GOAL OF THE EXERCISE
Reproduce word for word the lines between the one containing "Instruction: Open the Install.py file" and the end of the entries below, both inclusive; leave out pictures.

MATERIAL FOR THIS EXERCISE
____________
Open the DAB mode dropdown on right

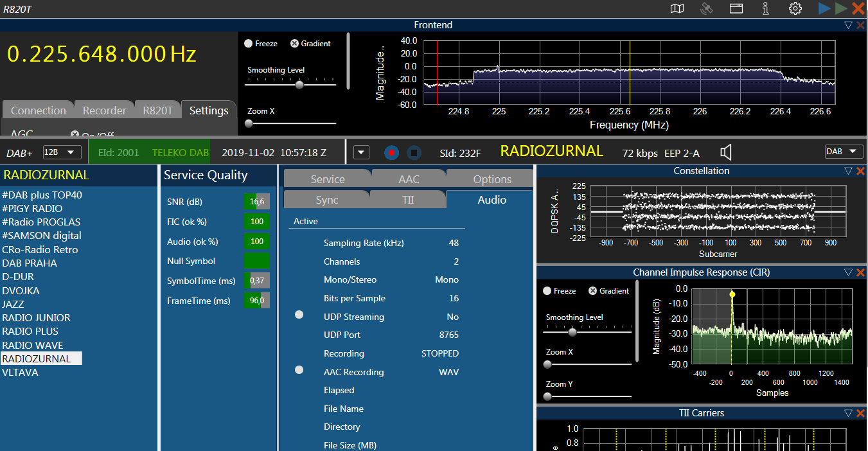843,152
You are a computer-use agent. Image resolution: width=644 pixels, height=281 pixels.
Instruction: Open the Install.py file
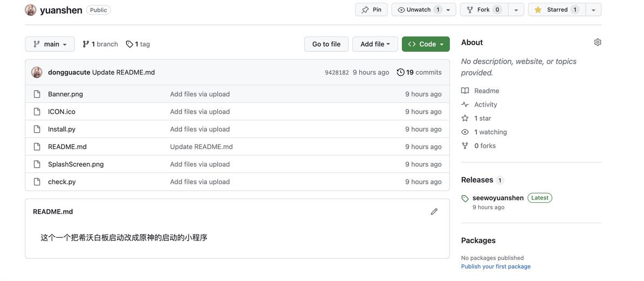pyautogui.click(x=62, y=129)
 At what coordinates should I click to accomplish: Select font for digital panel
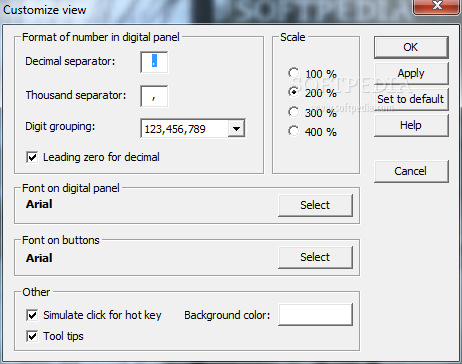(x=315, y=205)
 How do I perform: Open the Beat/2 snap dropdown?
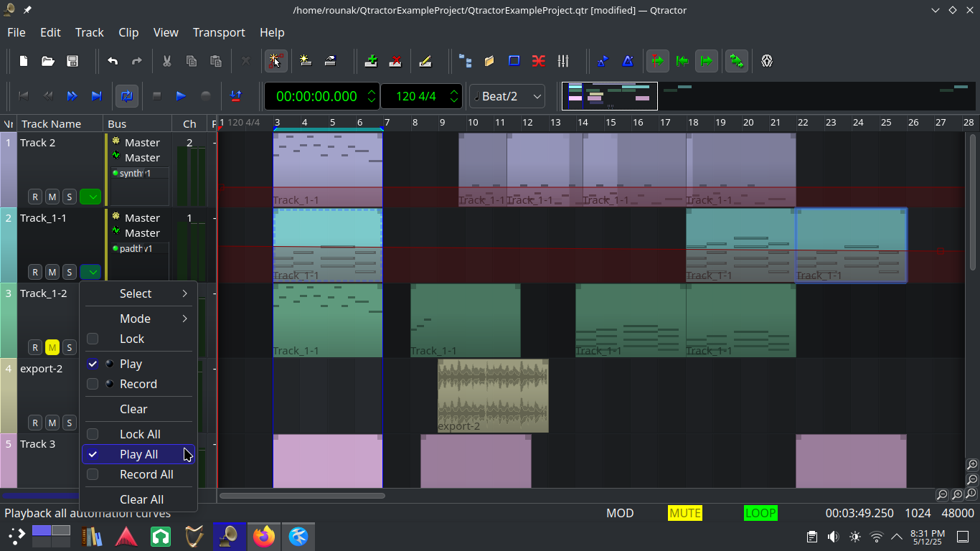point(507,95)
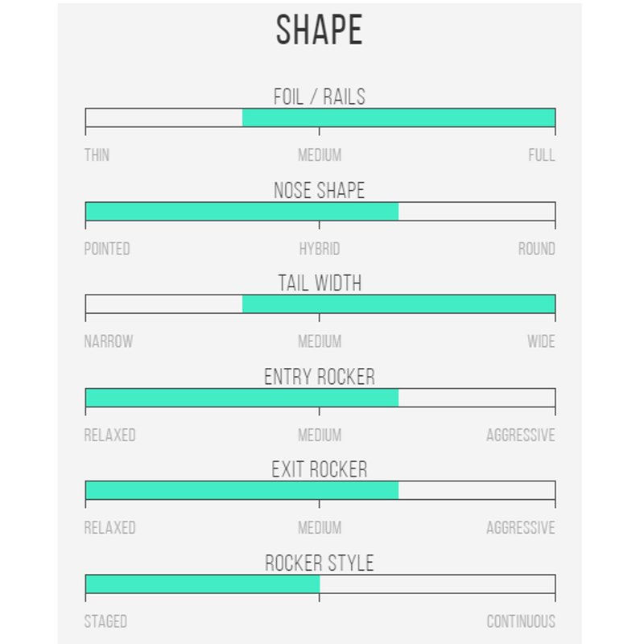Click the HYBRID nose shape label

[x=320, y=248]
____________
OUTPUT BELOW
Instruction: Open the Install.py file
pyautogui.click(x=62, y=129)
 At what coordinates should I click to accomplish: Select font for digital panel
(x=315, y=205)
 How do I perform: Open the Beat/2 snap dropdown?
point(507,95)
Click the HYBRID nose shape label

[x=320, y=248]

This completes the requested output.